Ага, у него такая слабость. Учтем.
Гражданин Осин, начальник зоны, мыло у меня отобрал. Нет-нет, я имею право им пользоваться! И разве ж кто у меня мои права отымает? Но где сказано, что я могу пользоваться всеми кусками сразу? Нет этого в Законе! Вот гражданин майор и будет надзирать лично: приносить мне мыло из кладовой по смыливании текущего куска.
— Но, гражданин майор… Ведь по смыливании я имею право просить у вас любой из принадлежащих мне кусков?
— Конечно, — важно подтвердил Осин.
Я посмотрел на него с жалостью: ну зачем ты, бедняга, сам себе яму роешь? Не понимаешь, что ли, что запутаешься до полной безнадеги в десятке моих мыльных сортов?
Майор пытался добросовестно выполнять возложенную на себя государственно значимую функцию. Но не справлялся: количество сортов заведомо превосходило количество его извилин.
Раз в неделю бедолага совершал обход карцерных камер: торжественно, в сопровождении свиты офицеров. Дежурный открывал “кормушки”.
— Есть ли жалобы, претензии? — солидно вопрошал Осин.
Что ответишь? “Претензий нет”, — то есть все происходящее — норма? Нет, не поворачивался язык. И отвечали зеки, что не желают с майором разговаривать.
Начальник сокрушенно вздыхал. Вот ведь: политические, а невоспитанный, грубый народ. Ну, коли вы всем довольны…
И “кормушка” захлопывалась — еще на одну космическую неделю.
А иные начинали возмущаться. Подспудный пафос был: как же можно так? ведь и мы и вы — люди!
Это уж майору совсем удовольствие. Он тебе и “Правила внутреннего распорядка” зачитает, и растолкует со смаком: “Все, гражданин осужденный, законно!”
Что-что? Закон плохой? М-м-м… Может, вы и правы. Но мы ж с вами законов не пишем. Мы их соблюдать должны…
— Есть ли претензии, осужденный Сендеров?
— Есть, гражданин майор.
— Какие?
— Мыло, гражданин майор. Я розовое заказывал. Оно — мое, прошу по Закону. А вы опять спутали, голубое принесли.
Не прошло и двух месяцев, а гуманист Ваня Ковалев (сидел он, как и я, в карцере бессменно) стал меня из своей камеры совестить:
— Да пожалей ты его… Хоть один раз забудь ты о мыле…

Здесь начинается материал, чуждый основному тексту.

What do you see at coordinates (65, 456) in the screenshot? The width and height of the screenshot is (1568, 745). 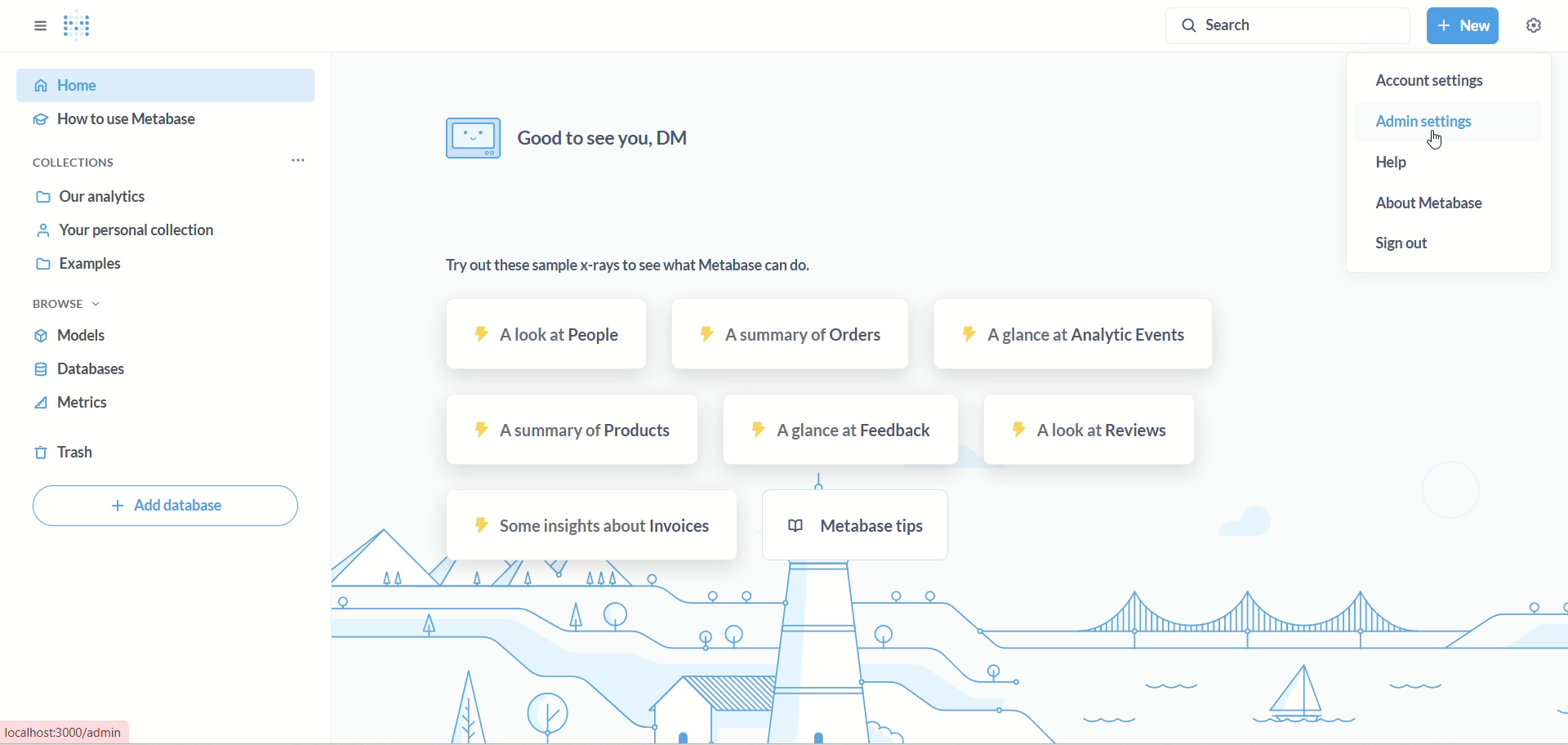 I see `trash` at bounding box center [65, 456].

Можно и забыть. Я что — не гуманист? Не могу изобрести большевикам какую-нибудь новую пакость?
Удары по красным нужно наносить не только новые, но еще и неожиданные. Азы войны: твои действия должны быть непредсказуемы.
Скажем, голодовка считается традиционным оружием политзаключенных. Это так, но не совсем: иногда начальство само голодовки провоцировало, но ведь не действовало же оно при этом себе во вред.
Эффект голодовки, для максимализации его, следовало помножить еще на несколько эффектов. Один из них — неожиданность: ты, а не совдепы должен вести игру. Но этого мало. Можно в любой момент заголодать, требуя изменения “Правил” или чего-нибудь в этом роде. Особого воздействия такие развлечения не окажут. Хотя, разумеется, и они внесут в систему неприятный для нее элемент хаоса.
Гораздо полезнее другое: голодать по конкретному поводу, который ни одному начальнику заранее не просчитать. Но не очень-то это просто, когда каждое движение — и твое и их — заранее взвешено и исчислено.
Что ж, время в карцере есть — взвесим все заново, исчислим по новой. Поразмышляем.
Вот и план созрел. Осталось выбрать объект для нанесения удара.
Внимание мое привлек Крысолов — так мы с Иваном прозвали одного из надзирателей. Поймав крысу, он живьем коптил ее на медленном огне.
Лучше всего было бы завязать его в мешок с крысами: твари Божьи с ним сами разобрались бы по справедливости. Увы, такой возможности я не имел. Но Крысолов оказался подходящим объектом. Нервы у него шалили, а это-то мне и требовалось.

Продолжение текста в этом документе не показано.